* Stephen Compall [2005-12-28 01:52+0100] writes:
On Thu, 2005-12-01 at 02:47 -0600, I wrote:
As far as I can tell, the only way a Swank connection object with style :fd-handler will ever be closed due to EOF (with close-connection) is if either the fd-handler implementation detects the EOF state and knows how to destroy Swank connections, or a condition is raised in the dynamic context of with-reader-error-handler. Looking at the topmost form in that context, however, it can only happen if (listen socket) answers T, so that the attempt to read can proceed and raise an eof-error, which gets wrapped up, etc.
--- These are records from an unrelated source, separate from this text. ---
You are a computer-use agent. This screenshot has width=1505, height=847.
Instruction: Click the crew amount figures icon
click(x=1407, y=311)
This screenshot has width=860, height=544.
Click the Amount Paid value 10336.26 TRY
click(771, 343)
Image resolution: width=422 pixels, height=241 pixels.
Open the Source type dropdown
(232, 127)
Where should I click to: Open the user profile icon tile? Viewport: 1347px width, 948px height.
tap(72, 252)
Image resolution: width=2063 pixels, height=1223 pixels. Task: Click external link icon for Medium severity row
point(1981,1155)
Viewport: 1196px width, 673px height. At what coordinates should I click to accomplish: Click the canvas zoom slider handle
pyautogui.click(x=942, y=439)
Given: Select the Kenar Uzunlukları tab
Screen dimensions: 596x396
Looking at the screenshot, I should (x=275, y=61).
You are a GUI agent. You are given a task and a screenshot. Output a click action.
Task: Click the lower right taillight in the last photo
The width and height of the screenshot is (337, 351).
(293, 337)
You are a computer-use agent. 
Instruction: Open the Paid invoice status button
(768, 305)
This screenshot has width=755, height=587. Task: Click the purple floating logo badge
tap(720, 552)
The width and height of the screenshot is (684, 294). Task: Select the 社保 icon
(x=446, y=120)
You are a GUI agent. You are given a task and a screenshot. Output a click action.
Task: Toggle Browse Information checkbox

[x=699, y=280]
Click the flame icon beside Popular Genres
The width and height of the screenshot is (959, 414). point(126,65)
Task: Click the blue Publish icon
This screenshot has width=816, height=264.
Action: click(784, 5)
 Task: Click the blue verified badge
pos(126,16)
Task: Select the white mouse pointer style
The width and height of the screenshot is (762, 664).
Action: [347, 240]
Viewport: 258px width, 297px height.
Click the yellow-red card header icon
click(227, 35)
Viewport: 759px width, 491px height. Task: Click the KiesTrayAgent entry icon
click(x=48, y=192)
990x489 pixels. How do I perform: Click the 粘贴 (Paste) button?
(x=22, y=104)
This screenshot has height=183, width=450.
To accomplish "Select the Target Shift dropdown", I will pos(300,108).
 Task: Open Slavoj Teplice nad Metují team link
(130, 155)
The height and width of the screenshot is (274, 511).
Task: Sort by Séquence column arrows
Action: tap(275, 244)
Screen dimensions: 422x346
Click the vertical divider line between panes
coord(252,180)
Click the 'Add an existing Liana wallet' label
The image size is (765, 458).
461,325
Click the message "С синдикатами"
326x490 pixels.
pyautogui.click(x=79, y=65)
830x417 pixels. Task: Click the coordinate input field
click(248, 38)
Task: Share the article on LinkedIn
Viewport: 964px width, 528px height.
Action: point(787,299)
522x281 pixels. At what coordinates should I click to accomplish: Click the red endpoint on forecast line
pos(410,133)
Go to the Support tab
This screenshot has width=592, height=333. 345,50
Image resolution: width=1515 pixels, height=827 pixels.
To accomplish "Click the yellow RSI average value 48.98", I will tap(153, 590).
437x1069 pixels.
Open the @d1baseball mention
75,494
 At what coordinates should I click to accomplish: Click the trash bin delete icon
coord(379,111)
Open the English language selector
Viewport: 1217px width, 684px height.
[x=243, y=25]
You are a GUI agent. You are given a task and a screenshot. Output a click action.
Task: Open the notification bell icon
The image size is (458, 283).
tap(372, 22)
I modified process-available-input to test (listen socket) only after calling FN at least once; after all, it always returns T when the handler is called for a normal input state. Without this patch, my fd-handler backend gets into an endless loop calling the handler in install-fd-handler (with the :eof state); with this patch, the socket is closed, removed from *connections*, and from the fd-handler backend properly.
Attached is the patch.
I thought maybe the DO loop was a bad idea, so here is a version that uses LOOP.
It's not the DO loop, it's because I can't reproduce the behavior. When I do a M-x slime-disconnect, everything seems to get closed just fine. Not that I can explain why open-stream-p in process-available-input returns true in that case, but apparently it does.
So, how to you actually produce the endless loop?